**WHAT TO DO**
A: Answer these questions about the GAN training review:
(i) Which higher-order ODE solvers does the paper propose for solving the dynamics?
(ii) On which dataset were the experiments presented?
(iii) Which technique for Lipschitz regularization do the experiments suggest may not be necessary for stable GAN training?
B: Rewrite the GAN training review from "Summary and Contributions: The" to "providing stable optimization.", putting "ImageNet" in place of "CIFAR10".
C: Carry on the GAN training review past its last sentence.

**GIVEN PASSAGE**
NeurIPS 2020

Training Generative Adversarial Networks by Solving Ordinary Differential Equations

Review 1

Summary and Contributions: The paper studies the continuous-time dynamics of GAN training and analyzes its behavior in the vicinity of a local Nash equilibrium. Theoretical results show that following the dynamics exactly converges to the local Nash equilibrium and the rate of convergence is independent of the frequency of rotation of the velocity field. The authors further propose solving the dynamics using higher-order ODE solvers such as Runge-Kutta (RK)-2 and RK-4 and experimentally verify that the proposed method works well, notably in the absence of adaptive optimization. An alternative justification for gradient regularization based on the truncation error of the ODE integration is also offered. Experiments have been presented on the CIFAR10 dataset where the proposed method outperforms state-of-the-arts techniques while providing stable optimization.

Strengths: The paper is a significant contribution to the theory of GAN convergence and GAN research in general. Armed with strong theoretical justifications and empirical validation, this work challenges commonly held notions about the (in)stability of GAN training dynamics and the optimization techniques required for training. The empirical evaluation is very well-done. The effect of different optimization techniques, the order of ODE solvers, gradient regularization, etc. has been thoroughly analyzed. Experiments suggest that techniques for Lipschitz regularization such as spectral normalization may perhaps not be necessary for stable GAN training and may even degrade performance in the later phase of optimization. This problem has been alleviated to a large extent by the proposed method. The paper is also an interesting contribution to the evolving body of works connecting neural networks with dynamical systems. In summary, the paper puts forth some exciting ideas and theory that may be relevant to the wider community of generative modeling researchers.

Stored data:
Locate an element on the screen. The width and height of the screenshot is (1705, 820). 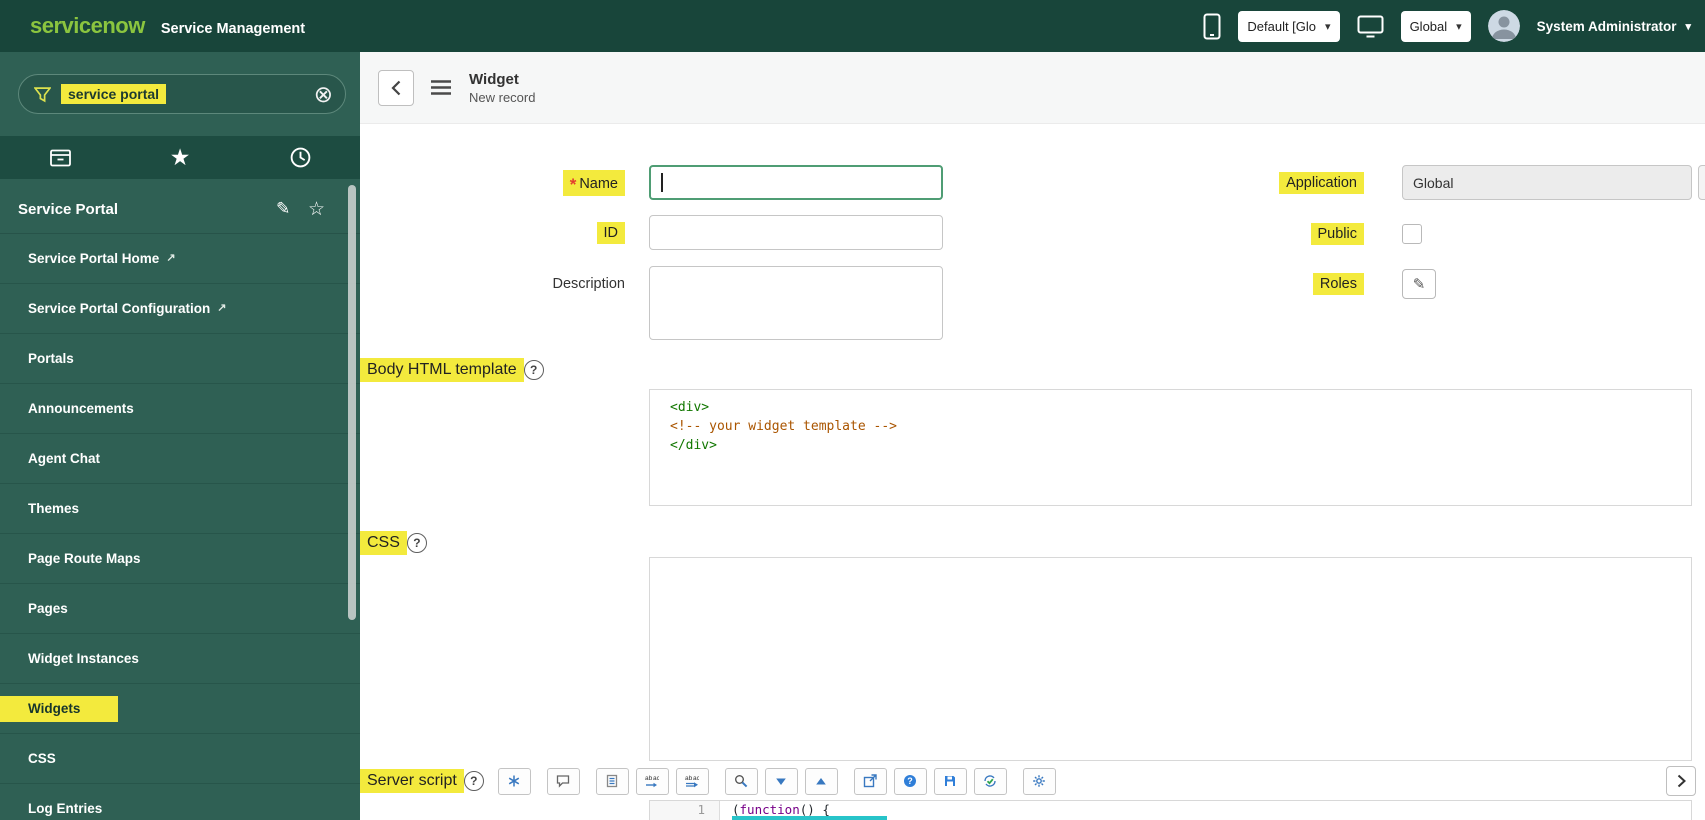
user-avatar is located at coordinates (1504, 26).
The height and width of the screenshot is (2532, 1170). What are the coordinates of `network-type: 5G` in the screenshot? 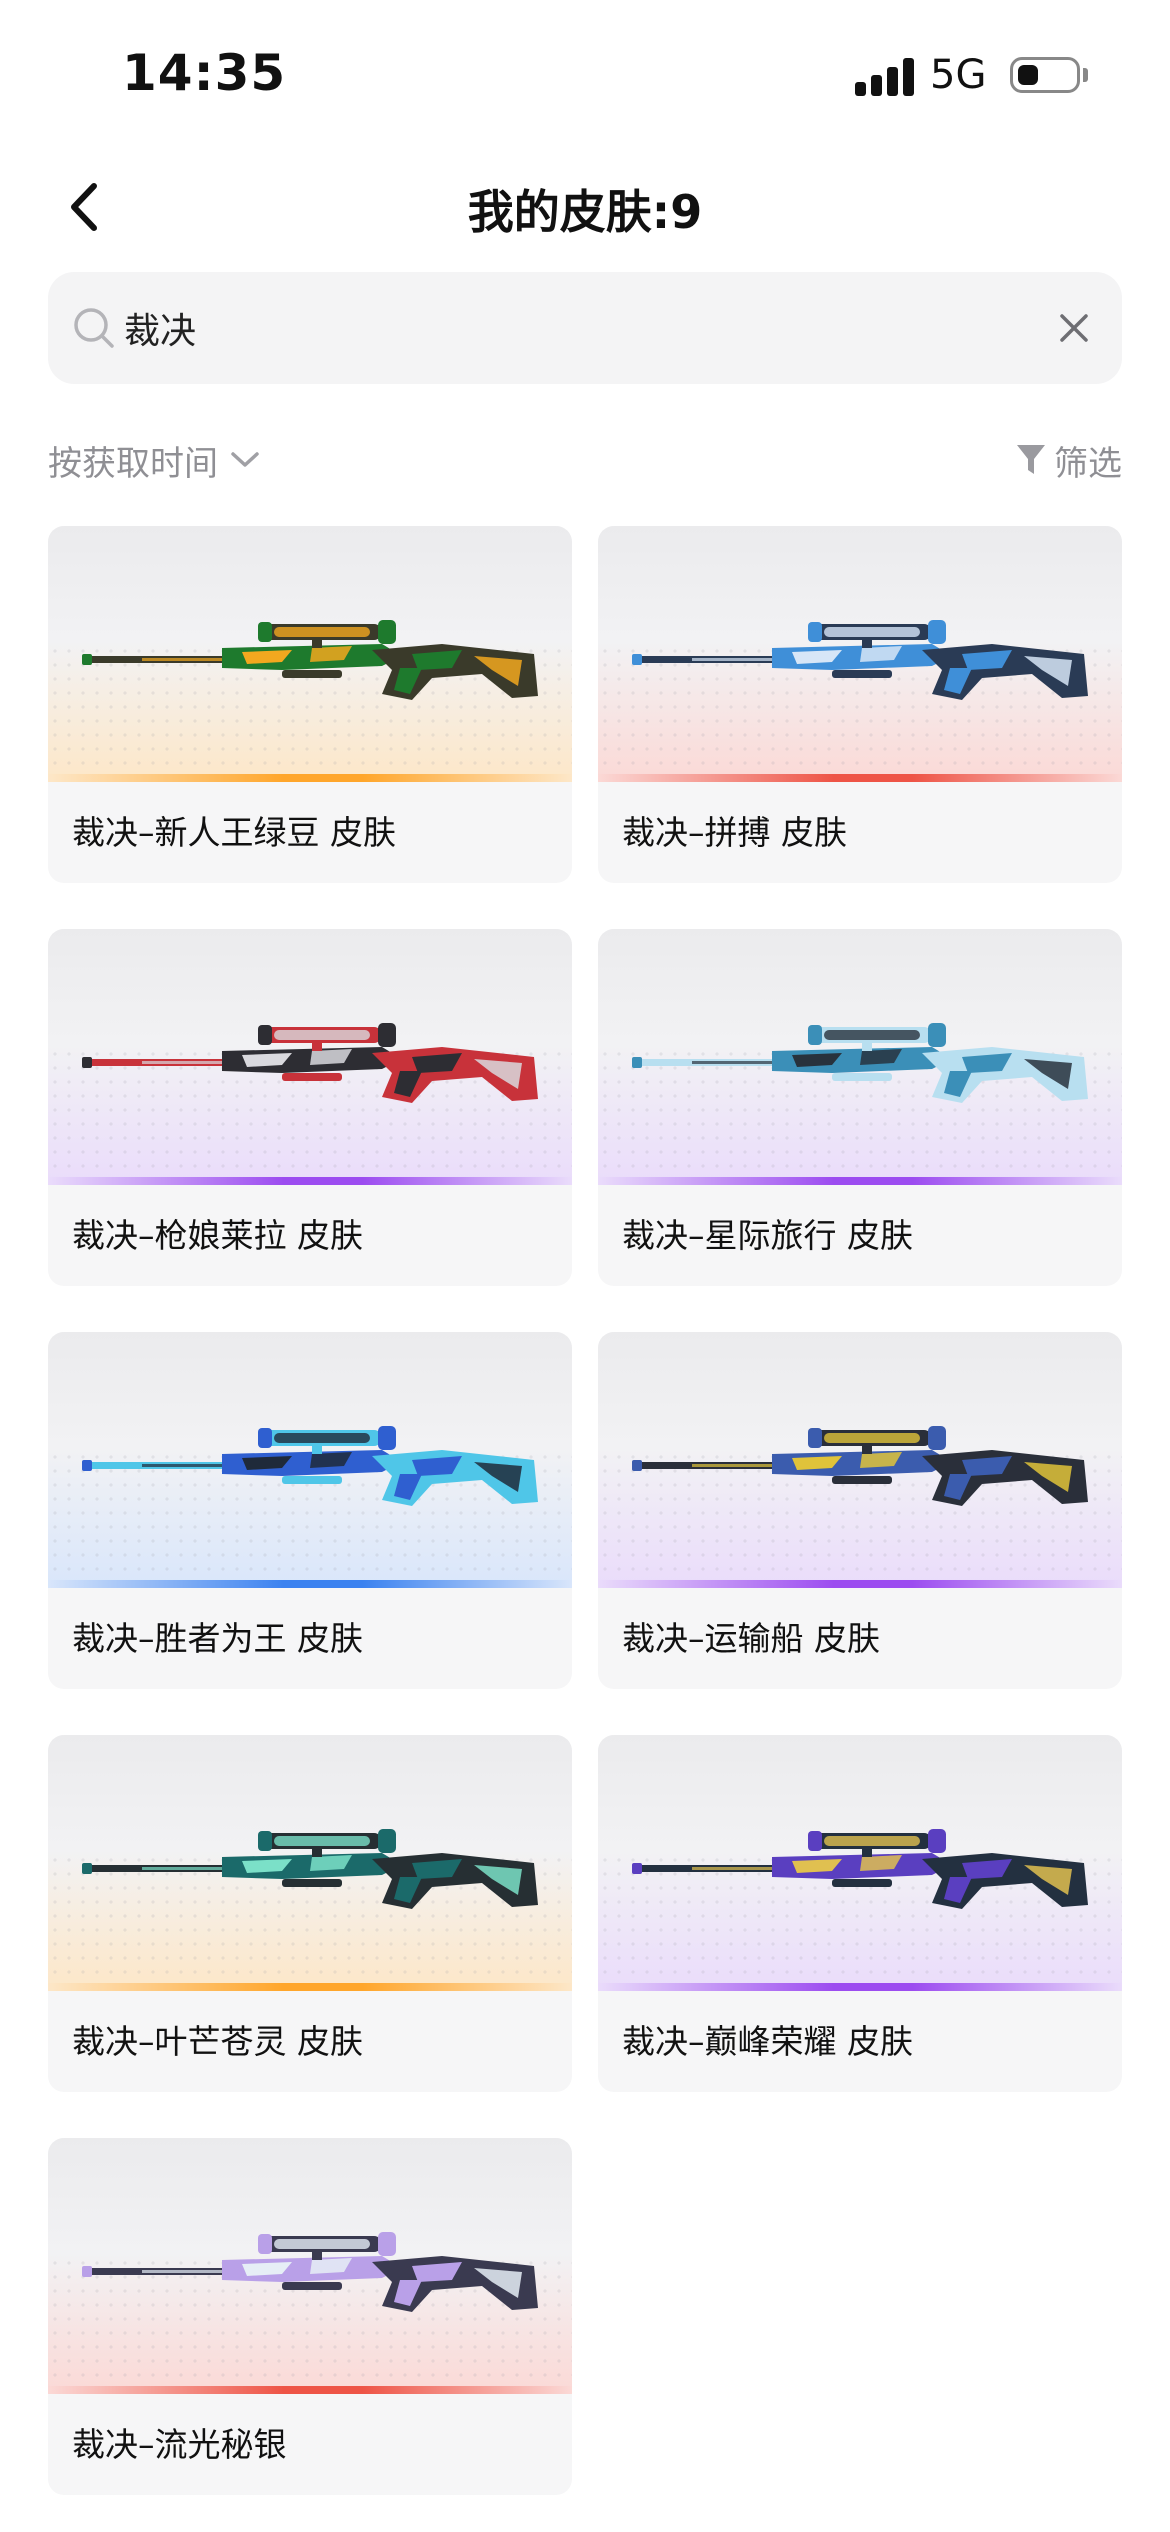 It's located at (958, 75).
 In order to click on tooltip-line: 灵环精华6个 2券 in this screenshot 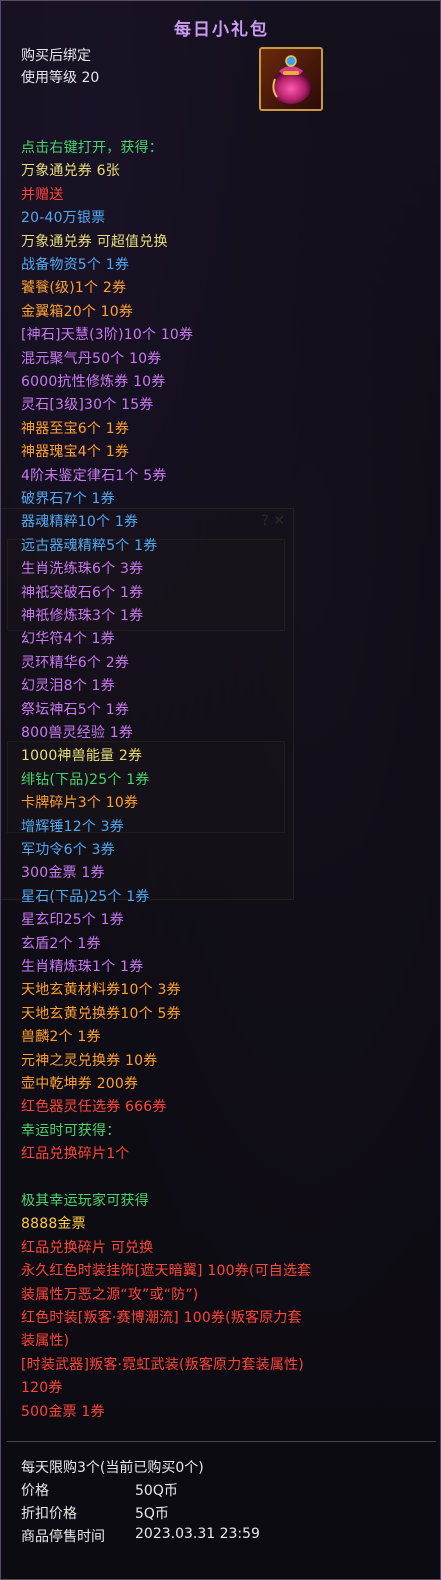, I will do `click(76, 662)`.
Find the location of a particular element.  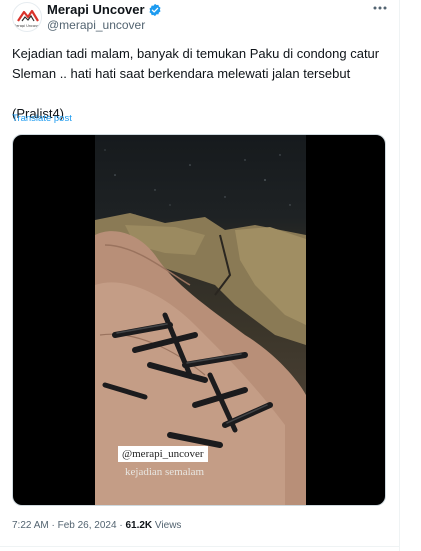

views-count: 61.2K is located at coordinates (139, 526).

**ANSWERS BY TASK**
A:
(i) Runge-Kutta (RK)-2 and RK-4
(ii) CIFAR10
(iii) Spectral normalization

B:
Summary and Contributions: The paper studies the continuous-time dynamics of GAN training and analyzes its behavior in the vicinity of a local Nash equilibrium. Theoretical results show that following the dynamics exactly converges to the local Nash equilibrium and the rate of convergence is independent of the frequency of rotation of the velocity field. The authors further propose solving the dynamics using higher-order ODE solvers such as Runge-Kutta (RK)-2 and RK-4 and experimentally verify that the proposed method works well, notably in the absence of adaptive optimization. An alternative justification for gradient regularization based on the truncation error of the ODE integration is also offered. Experiments have been presented on the ImageNet dataset where the proposed method outperforms state-of-the-arts techniques while providing stable optimization.

C:
Weaknesses: The paper does not suffer from any major weakness. My only complaint is that the empirical evaluation has been conducted on only one real-world dataset (CIFAR10). The addition of more experiments would significantly improve the paper.

Correctness: The claims and methods presented in the paper are correct and have been largely validated by the experiments.

Clarity: The manuscript is very well-written. I have some suggestions that may help improve the clarity for readers. * A brief discussion of differential Nash equilibrium. * A brief discussion of the problems (and the related work) associated with strong rotational vector fields. * A discussion of the rate of convergence in Lemma 3.1 (Line 112) or a reference at least. * Some typos/grammatical errors: ** Line 50: "max min" —> "min max". ** Line 186-187: "Since ... equilibrium." ** Line 190: () used instead of ||. ** Supplementary, Lemma A.2., Line 15: "positive part" —> "real part".

Relation to Prior Work: The related work is discussed sufficiently and the authors clearly explain the similarities and differences with prior work.

Reproducibility: Yes

Additional Feedback: I suggest that the authors add more real-world experiments to further improve this work. Do the authors have any intuitions about why the generator's gradient explodes (line 179)? [Post Rebuttal] The authors have addressed my concerns and have promised to include more experiments in the paper. Their preliminary experiments look satisfactory. I am increasing my score to 8.

Review 2

Summary and Contributions: In this work, the authors aim to study the continuous-time dynamic induced by GAN training. Under mild assumptions (and with commonly GAN loss, i.e., the min-max cross-entropy loss and non-saturating loss), the authors prove that the dynamics are stable and should converge in the vicinity of a differential Nash equilibrium. Therefore, the authors hypothesize that the instability in training GANs arises from the discretization of the continuous dynamics, and point out that accurate integration would improve training stability. Therefore, an ODE-GAN is proposed. Combined with a regularizer on the gradients (aiming to control the integration error), the authors show that ODE solvers can stabilize the GAN training. A higher-order ODE solver generally leads to better convergence.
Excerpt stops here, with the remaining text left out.